中国復星、シリコン・バレーでVC設立 〜 米新興企業の技術を中国に移転

 中国新興複合企業のフォースン(復星国際、Fosun International)は、ベンチャー・キャピタル(VC)事業をシリコン・バレーで立ち上げた。

 将来有望の新興企業を米国で発掘し、それらが持つ事業モデルと、インターネットおよびモバイル技術を中国市場に持ち込むのが狙い。同社のグオ・グアンチャン会長が明らかにした。

 ウォール・ストリート・ジャーナルによると、フォースンは数ヵ月前にシリコン・バレーでVCを立ち上げており、これまでに約1億ドルの運用資金を確保している。

 同社は、契約先であるシリコン・バレー投資会社のキンゾン・キャピタル(Kinzon Capital)を通じて投資する方針。
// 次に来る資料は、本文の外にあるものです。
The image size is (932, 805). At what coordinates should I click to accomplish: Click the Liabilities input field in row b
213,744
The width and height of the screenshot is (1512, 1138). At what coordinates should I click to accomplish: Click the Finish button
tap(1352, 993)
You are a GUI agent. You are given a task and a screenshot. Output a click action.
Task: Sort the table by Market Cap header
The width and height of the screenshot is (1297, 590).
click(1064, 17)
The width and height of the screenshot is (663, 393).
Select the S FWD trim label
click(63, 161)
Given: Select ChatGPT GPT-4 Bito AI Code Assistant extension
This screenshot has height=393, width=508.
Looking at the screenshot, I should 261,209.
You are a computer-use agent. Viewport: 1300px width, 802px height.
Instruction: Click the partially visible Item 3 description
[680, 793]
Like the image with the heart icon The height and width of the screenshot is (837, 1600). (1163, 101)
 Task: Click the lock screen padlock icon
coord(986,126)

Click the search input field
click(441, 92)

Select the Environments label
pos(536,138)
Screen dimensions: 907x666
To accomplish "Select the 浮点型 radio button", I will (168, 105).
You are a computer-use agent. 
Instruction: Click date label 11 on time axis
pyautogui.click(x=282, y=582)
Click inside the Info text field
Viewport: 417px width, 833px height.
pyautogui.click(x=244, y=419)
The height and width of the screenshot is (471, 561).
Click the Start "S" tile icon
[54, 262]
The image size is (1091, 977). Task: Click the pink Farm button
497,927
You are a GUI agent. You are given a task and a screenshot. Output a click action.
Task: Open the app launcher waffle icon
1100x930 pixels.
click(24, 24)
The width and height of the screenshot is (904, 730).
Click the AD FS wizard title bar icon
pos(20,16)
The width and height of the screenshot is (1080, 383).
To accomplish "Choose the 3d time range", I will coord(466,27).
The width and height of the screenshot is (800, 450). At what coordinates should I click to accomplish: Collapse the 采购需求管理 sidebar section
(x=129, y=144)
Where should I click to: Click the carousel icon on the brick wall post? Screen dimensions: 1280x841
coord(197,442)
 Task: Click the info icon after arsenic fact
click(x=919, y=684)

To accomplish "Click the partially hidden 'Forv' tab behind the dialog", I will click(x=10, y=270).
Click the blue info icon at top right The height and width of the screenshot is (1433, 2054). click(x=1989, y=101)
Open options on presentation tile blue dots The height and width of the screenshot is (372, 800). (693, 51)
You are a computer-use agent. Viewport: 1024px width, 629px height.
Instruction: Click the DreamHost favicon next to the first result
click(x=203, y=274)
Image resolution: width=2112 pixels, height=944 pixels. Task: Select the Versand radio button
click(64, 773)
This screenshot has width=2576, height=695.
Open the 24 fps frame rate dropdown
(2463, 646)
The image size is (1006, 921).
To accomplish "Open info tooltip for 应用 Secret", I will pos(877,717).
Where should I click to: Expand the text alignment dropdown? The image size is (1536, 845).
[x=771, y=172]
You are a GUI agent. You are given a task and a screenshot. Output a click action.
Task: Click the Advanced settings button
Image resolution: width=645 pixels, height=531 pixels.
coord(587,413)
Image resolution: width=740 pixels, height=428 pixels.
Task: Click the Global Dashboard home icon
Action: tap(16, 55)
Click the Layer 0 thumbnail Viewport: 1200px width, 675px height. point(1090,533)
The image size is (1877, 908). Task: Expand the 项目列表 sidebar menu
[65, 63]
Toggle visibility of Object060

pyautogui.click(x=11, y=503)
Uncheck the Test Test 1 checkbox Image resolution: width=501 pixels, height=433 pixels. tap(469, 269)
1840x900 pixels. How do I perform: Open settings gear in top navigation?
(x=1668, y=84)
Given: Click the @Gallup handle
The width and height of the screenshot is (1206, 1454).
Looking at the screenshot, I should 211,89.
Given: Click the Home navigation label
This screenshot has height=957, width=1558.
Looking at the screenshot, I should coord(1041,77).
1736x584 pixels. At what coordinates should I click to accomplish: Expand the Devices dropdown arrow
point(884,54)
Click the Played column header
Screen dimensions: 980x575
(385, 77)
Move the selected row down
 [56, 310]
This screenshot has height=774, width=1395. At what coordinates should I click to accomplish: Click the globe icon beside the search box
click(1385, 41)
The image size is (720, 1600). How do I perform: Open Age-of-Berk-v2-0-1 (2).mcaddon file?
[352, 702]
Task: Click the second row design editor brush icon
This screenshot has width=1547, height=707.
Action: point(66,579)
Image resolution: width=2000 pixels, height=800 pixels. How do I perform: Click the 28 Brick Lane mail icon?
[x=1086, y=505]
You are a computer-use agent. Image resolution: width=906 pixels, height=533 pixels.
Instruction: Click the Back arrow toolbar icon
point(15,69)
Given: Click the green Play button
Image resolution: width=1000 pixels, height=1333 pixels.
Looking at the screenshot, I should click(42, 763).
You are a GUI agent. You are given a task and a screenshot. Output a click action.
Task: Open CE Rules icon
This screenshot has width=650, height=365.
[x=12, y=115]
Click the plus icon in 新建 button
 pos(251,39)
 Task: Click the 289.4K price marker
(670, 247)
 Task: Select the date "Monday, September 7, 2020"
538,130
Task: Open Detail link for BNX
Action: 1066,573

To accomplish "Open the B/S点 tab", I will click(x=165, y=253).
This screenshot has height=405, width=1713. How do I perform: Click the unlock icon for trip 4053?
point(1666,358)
 グアンチャン会長によると、投資分野はスマートフォンとモバイル・インターネットが中心となる。それらには、ゲームやチャット、決済サービス、医療サービスが含まれる。また、モバイル・クラウド電算サービスへの投資も視野に入っている。

 フォースンはいまのところ目立った投資を実行していないが、今後、新興企業の物色を強化して投資を一気に拡大し、投資先を増やしていく考え。

 フォースンVC部門の責任者には、中国のインターネット大手テンセント・ホールディングス(Tencent Holdings)の元最高経営責任者(CEO)であるブラッド・バオ氏が就任している。

 フォースンの投資部門全体で2013年に運用された投資資金総額は70億ドル。

 グアンチャン会長は先週、中国の業界主導者らを引き連れてシリコン・バレーを訪れ、スタンフォード大学や米VC大手セコイア・キャピタルを視察している。

 シリコン・バレー新興企業の一部にとって、フォースンVC部門の取り組みは魅力的に映る可能性がある。中国は世界最大の市場でありながら、外国企業にとっては単独で進出することが依然として困難だからだ。

 中国市場への進出を果たす最善の手法は、中国外のデータ・センターを使ってウェブまたはモバイル・サービスを中国向けに提供することだが、中国共産党によって遮断される可能性が常につきまとうため、中国内に事業拠点やIT資源を確保することが望ましい。

 それに加えて各種のライセンシングの手続きも難しいことから、フォースンを味方につけることで、中国内での会社設立や事業展開がかなり簡便化される。

 ただ、シリコン・バレーを拠点にしている米VCのなかには同様の戦略を展開しているところもあるため、フォースンは厳しい競争を強いられることになる。